### EXERCISE OBJECTIVE
Among the lines below, restate word for word only those from the line with "Viewport: 1267px width, 741px height." through the line with "You are a computer-use agent. Image resolution: width=854", with both end lines kept.

== Segment start ==

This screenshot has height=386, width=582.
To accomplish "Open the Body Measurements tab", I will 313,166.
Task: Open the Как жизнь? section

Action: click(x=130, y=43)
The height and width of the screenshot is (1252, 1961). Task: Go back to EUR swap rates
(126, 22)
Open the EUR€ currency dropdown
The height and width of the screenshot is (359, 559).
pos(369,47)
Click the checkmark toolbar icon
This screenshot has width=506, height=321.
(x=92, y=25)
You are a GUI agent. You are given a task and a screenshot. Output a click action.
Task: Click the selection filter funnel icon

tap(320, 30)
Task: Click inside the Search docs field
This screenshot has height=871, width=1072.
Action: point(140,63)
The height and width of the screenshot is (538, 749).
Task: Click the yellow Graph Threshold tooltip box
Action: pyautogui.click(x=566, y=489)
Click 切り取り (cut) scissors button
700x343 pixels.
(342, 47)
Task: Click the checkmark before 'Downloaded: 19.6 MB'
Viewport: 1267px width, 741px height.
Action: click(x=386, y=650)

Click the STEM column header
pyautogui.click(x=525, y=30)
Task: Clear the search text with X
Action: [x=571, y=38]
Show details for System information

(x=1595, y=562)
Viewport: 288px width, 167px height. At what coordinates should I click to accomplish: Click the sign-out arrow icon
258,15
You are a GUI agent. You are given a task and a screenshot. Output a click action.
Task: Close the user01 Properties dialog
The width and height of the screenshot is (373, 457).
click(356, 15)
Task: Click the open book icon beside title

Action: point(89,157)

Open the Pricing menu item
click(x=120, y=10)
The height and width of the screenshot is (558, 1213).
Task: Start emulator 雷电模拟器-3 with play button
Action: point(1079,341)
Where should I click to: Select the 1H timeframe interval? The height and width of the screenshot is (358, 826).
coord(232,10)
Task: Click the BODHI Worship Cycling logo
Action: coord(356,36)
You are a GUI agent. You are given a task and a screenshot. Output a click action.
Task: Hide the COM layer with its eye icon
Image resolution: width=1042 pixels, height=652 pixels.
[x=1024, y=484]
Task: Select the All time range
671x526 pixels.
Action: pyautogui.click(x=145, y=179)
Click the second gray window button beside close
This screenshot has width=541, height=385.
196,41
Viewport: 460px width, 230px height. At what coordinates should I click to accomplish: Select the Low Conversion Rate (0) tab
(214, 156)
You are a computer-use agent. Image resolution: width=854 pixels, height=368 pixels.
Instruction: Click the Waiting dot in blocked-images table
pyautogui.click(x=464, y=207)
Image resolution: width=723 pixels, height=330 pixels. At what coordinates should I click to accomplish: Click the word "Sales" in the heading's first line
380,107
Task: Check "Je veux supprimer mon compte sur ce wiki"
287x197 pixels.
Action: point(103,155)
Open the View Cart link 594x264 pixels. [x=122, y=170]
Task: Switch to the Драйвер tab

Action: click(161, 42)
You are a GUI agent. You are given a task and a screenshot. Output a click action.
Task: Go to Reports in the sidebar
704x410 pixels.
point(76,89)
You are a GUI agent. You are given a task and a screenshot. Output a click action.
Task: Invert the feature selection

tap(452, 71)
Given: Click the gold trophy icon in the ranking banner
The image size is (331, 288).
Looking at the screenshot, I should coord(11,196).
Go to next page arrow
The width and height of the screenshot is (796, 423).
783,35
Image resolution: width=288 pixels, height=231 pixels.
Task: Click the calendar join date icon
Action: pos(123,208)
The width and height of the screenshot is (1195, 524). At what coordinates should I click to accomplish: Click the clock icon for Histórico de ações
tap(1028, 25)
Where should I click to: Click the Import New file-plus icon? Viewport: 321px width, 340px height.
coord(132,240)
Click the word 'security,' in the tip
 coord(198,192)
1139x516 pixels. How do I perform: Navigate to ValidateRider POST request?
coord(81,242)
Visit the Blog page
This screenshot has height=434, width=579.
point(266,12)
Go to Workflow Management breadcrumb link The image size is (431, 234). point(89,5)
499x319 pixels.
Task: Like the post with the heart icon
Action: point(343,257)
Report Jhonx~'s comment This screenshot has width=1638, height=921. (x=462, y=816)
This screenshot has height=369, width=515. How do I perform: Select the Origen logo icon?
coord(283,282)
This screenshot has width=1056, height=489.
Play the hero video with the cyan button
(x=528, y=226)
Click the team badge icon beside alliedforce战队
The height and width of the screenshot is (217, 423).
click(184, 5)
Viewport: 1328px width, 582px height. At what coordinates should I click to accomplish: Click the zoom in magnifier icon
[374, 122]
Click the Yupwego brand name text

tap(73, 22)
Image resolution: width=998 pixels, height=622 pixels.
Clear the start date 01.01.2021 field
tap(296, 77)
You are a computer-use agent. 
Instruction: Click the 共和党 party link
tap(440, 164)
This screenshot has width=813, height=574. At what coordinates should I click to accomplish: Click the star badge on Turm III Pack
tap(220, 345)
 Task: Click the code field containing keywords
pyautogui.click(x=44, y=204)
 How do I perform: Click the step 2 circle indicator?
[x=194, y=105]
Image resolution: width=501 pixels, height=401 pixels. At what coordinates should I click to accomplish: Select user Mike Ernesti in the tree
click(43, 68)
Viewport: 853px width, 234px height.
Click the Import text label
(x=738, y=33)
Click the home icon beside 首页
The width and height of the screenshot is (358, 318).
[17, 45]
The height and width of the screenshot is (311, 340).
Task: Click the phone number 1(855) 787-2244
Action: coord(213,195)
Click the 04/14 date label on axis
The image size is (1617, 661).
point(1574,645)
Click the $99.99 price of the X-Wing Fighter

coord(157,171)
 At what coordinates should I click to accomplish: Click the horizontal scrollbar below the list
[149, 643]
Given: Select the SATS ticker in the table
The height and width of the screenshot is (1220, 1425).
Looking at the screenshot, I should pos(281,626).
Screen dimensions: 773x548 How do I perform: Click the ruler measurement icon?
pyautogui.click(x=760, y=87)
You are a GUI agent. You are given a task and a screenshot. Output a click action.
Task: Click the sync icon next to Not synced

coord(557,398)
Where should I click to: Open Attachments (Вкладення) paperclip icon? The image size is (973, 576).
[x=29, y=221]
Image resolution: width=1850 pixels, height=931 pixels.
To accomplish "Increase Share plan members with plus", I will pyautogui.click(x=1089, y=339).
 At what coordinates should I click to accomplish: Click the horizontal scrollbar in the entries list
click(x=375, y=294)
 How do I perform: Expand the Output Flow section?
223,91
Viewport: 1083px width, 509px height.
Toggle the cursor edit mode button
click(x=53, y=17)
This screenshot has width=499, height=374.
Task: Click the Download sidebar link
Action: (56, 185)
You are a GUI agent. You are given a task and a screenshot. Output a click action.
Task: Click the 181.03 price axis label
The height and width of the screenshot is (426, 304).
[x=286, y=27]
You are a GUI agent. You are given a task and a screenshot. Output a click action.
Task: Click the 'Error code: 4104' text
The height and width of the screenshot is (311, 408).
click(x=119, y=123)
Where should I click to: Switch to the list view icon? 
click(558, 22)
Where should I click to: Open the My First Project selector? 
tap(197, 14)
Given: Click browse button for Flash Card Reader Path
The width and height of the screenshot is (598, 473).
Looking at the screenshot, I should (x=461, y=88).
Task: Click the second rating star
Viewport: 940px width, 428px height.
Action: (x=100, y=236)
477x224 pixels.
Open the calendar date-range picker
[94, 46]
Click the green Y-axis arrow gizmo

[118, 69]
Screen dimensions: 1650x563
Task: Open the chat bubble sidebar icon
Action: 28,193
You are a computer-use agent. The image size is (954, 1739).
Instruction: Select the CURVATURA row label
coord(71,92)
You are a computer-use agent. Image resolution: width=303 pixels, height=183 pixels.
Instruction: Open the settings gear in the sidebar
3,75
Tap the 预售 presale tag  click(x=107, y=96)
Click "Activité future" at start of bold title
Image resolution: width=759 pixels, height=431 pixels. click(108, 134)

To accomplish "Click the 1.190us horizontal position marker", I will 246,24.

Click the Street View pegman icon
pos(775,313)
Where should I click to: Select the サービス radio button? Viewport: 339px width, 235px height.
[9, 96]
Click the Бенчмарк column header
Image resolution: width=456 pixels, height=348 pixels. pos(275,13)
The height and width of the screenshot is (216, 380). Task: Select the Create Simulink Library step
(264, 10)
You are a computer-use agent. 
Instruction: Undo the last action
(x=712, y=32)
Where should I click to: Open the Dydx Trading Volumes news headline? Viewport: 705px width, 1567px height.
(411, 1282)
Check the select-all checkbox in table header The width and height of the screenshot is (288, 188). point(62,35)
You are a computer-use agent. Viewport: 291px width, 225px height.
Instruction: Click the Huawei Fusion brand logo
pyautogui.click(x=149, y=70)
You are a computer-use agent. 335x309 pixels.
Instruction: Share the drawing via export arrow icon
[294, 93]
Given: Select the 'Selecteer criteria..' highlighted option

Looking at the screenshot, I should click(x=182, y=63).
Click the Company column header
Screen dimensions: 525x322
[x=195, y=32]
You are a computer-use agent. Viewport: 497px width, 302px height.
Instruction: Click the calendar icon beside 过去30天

== Segment end ==

### RESPONSE TO THIS EXERCISE
Viewport: 1267px width, 741px height.
Action: click(x=386, y=650)

Click the STEM column header
pyautogui.click(x=525, y=30)
Task: Clear the search text with X
Action: [x=571, y=38]
Show details for System information

(x=1595, y=562)
Viewport: 288px width, 167px height. At what coordinates should I click to accomplish: Click the sign-out arrow icon
258,15
You are a GUI agent. You are given a task and a screenshot. Output a click action.
Task: Close the user01 Properties dialog
The width and height of the screenshot is (373, 457).
click(356, 15)
Task: Click the open book icon beside title

Action: point(89,157)

Open the Pricing menu item
click(x=120, y=10)
The height and width of the screenshot is (558, 1213).
Task: Start emulator 雷电模拟器-3 with play button
Action: point(1079,341)
Where should I click to: Select the 1H timeframe interval? The height and width of the screenshot is (358, 826).
coord(232,10)
Task: Click the BODHI Worship Cycling logo
Action: coord(356,36)
You are a GUI agent. You are given a task and a screenshot. Output a click action.
Task: Hide the COM layer with its eye icon
Image resolution: width=1042 pixels, height=652 pixels.
[x=1024, y=484]
Task: Select the All time range
671x526 pixels.
Action: pyautogui.click(x=145, y=179)
Click the second gray window button beside close
This screenshot has width=541, height=385.
196,41
Viewport: 460px width, 230px height. At what coordinates should I click to accomplish: Select the Low Conversion Rate (0) tab
(214, 156)
You are a computer-use agent. Image resolution: width=854 pixels, height=368 pixels.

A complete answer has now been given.